Data Meaningfulness and Usability: Does your data mean what it says?

There are two metrics you can use to measure the quality of your database; how meaningful is your data, and how much use can you derive from it? Data’s most basic use is storage. The second, more interesting use is analysis. The goal of this article is to understand how to store data to maximize the analysis on the data for future uses.

Take a data type of a String that represents a full name. While this is a fine way to store the name, there is a more dynamic way to store a name. By splitting a full name into two Strings, comparisons can be more dynamic. If names are duplicated due to spelling errors (Jon Doe versus John Doe) then a check can be made to determine the chance that the names belong to the same person.  Then the data can be manually corrected.

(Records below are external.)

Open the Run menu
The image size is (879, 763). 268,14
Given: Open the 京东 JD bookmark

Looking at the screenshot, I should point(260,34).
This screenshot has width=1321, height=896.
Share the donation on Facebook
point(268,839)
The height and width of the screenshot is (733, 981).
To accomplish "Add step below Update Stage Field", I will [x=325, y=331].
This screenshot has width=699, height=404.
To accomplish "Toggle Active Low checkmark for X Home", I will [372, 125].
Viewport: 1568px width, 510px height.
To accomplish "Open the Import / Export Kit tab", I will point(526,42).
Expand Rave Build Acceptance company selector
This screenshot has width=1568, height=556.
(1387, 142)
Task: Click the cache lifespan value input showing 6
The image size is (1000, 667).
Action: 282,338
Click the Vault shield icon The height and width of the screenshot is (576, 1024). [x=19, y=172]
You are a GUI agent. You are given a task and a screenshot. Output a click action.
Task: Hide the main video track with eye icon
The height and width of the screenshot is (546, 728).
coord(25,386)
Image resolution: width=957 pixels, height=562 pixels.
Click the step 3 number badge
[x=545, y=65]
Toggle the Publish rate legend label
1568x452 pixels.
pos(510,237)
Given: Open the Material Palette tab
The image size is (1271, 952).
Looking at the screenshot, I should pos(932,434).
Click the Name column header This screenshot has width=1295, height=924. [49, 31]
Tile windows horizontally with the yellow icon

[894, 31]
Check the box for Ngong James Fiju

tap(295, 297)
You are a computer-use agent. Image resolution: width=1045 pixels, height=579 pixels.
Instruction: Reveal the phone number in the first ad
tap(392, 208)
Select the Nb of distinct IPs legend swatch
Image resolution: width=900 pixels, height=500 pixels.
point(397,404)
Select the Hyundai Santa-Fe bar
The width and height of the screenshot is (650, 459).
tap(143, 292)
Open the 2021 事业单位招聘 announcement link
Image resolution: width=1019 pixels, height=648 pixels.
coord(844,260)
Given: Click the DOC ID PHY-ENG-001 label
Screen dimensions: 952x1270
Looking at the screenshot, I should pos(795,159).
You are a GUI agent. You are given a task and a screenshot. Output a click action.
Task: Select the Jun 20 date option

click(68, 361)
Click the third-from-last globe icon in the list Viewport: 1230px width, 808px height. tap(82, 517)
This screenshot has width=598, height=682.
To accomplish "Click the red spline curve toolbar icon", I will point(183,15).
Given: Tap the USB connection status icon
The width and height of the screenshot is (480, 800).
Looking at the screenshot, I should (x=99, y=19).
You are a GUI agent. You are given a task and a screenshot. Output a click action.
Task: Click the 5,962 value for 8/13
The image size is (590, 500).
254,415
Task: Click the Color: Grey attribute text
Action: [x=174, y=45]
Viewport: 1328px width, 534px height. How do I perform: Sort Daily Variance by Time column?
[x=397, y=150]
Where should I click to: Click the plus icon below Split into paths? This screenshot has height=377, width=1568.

Age is useful but only in one format – a date of birth. Storing age as an integer or String makes the data less usable,and less realistic as your age changes over time. Calculating age from a date is rather simple; in comparison age stored as String or integers must be updated yearly.

Another example is an address, stored as a String. Which is fine for a human, as they can recognize what the address means. However a computer views the String as an array of characters, and nothing more. A more meaningful way to store the address is latitude and longitude as two doubles, which would allow the program or software to use them in more ways. A further explanation of this is given in “Why is an address not a String?” by Justin Risch.

Essentially, this makes the data more comparable. 2700 E Cary St, Richmond VA 23220 and 50 Pear St Richmond VA 23220 are in fact the same place; if the address is only stored as a string, you could have two data points for the same physical location. Many houses on the borders of two towns run into the same issues (North Chesterfield can also count as Richmond).Comparing strings only allows for seeing if two locations are called the same. By using coordinates, the distances between those two locations can be calculated. Using coordinates adds another layer of usability, using reverse geolocation to determine the String address of the coordinates. In the event of a street name changing, instead of a String becoming outdated, the coordinates stay constant.

As well, storing as two doubles may actually save you space! In Java, a String is at least 40 bytes, while two doubles is only 16 bytes together. That may seem trivial, but that is per data point. If you have one million instances of this in your database, you’d be saving 24MB in this one optimization. We’ll be going over more such optimization in a later discussion on reducing redundancy.